Junctional adhesion molecule-A (JAM-A, also called F11R or JAM-1) belongs to the family of junctional adhesion molecules, immunoglobulin-superfamily (Ig-SF) proteins characterized by a V-type and a C2-type Ig-like domain . JAM-A is expressed mainly by epithelial, endothelial cells and certain leukocyte subsets. JAM-A undergoes homophilic binding to promote homotypic interactions between adjacent cells. In addition, it undergoes heterophilic interactions with the leukocyte integrin αLβ2 which probably serves to regulate leukocyte interactions with endothelial cells . The homophilic binding is rather weak as it does not support cell adhesion of transfected cells to immobilized JAM-A Fc fusion proteins . Through its cytoplasmic tail JAM-A interacts with various PDZ domain-containing scaffolding proteins, and its homophilic binding activity is proposed to regulate the specific subcellular localization of these proteins . Interestingly, JAM-A directly interacts with the cell polarity protein PAR-3 [4, 5], a scaffolding protein that is highly conserved through evolution and that regulates various aspects of cell polarity in different cell types including epithelial cells, neurons, neuroblasts and the C. elegans zygote . By regulating the specific subcellular localization of PAR-3 JAM-A has been proposed to regulate the formation of tight junctions and apico-basal polarity in vertebrate epithelial cells . Recently, it has been shown that JAM-A is a marker for long-term repopulating hematopoietic stem cells in adult mice .
The broad distribution of JAM-A and its function as a marker for adult hematopoietic stem cells prompted us to investigate JAM-A expression in the adult brain.
Neural stem cells have the characteristics of glia cells [9, 10]. In the adult mammalian brain these stem cells represent a certain subtype of astrocytes . However, beside astrocytes and oligodendrocytes the adult mammalian brain contains a third type of macroglia, the so called NG2-glia cells. These cells exist abundantly in the grey and white matter of the adult central nervous system (CNS) and are almost as numerous as astrocytes . At least a subset of the NG2-glia cells of the adult CNS can proliferate and can function as progenitor cells for oligodendrocytes [12–15].
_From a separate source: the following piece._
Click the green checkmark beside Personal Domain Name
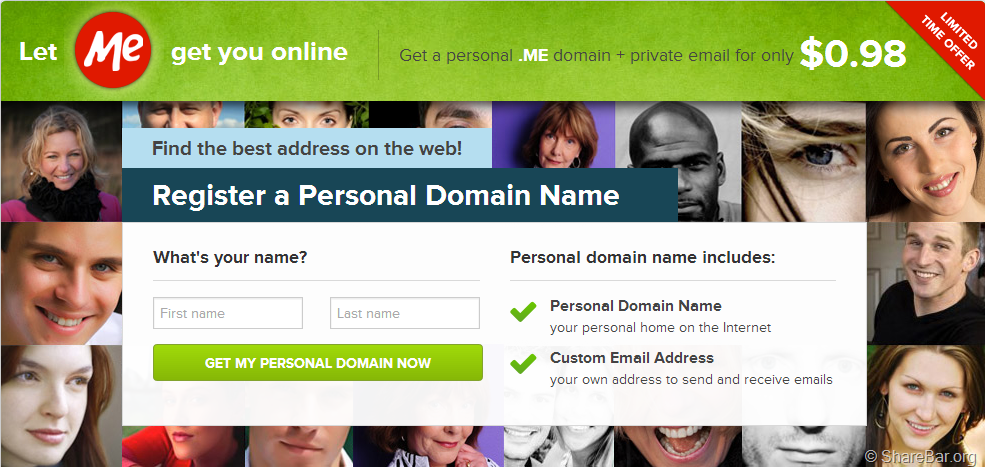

Here we show that JAM-A is indeed expressed in a certain population of mitotic cells in the brain. Through stainings with cell type-specific markers we identify NG-2-glia cells, and not neural stem cells or neuronal precursor cells, as the JAM-A-positive cell population. Thus, we provide evidence that JAM-A is a novel surface marker for NG2-glia cells in the brain.
A subset of proliferating SVZ cells express JAM-A
In a first set of experiments we wanted to find out whether JAM-A is expressed in proliferating stem or progenitor cells of the adult mouse brain and whether it shows an asymmetric distribution during mitosis. The most proliferative zone of the adult mouse brain is the subventricular zone (SVZ), a region where neural stem and progenitor cells are present and where new neurons for the olfactory bulb are produced.
Therefore we conclude that JAM-A is expressed in a subset of proliferating cells of the adult SVZ but is not asymmetrically inherited by one of the two daughter cells after mitosis.
JAM-A is not expressed in neural stem or progenitor cells
Next, we wanted to find out whether JAM-A expression is specific for a certain proliferating stem or progenitor cell type of the adult SVZ. If JAM-A is expressed in progenitor cells of the neuronal linage it either has to be expressed in neural stem cells (Typ-B cells), transient amplifying cells (Typ-C cells) or neuroblasts (Typ-A cells) . We used antibodies against GFAP to identify neural stem cells. Because GFAP is also expressed in astrocytes, we used cellular morphology in addition to GFAP-positive staining to discriminate between neural stem cells and astrocytes. Astrocytes usually show a stellate morphology while adult neural stem cells are more spindle shaped. Therefore, only GFAP-positive cells with spindle-like morphology are classified as adult neural stem cells. Antibodies against Mash1 were used to identify transient amplifying cells, antibodies against TuJ1 and PSA-NCAM (not shown) to identify neuroblasts.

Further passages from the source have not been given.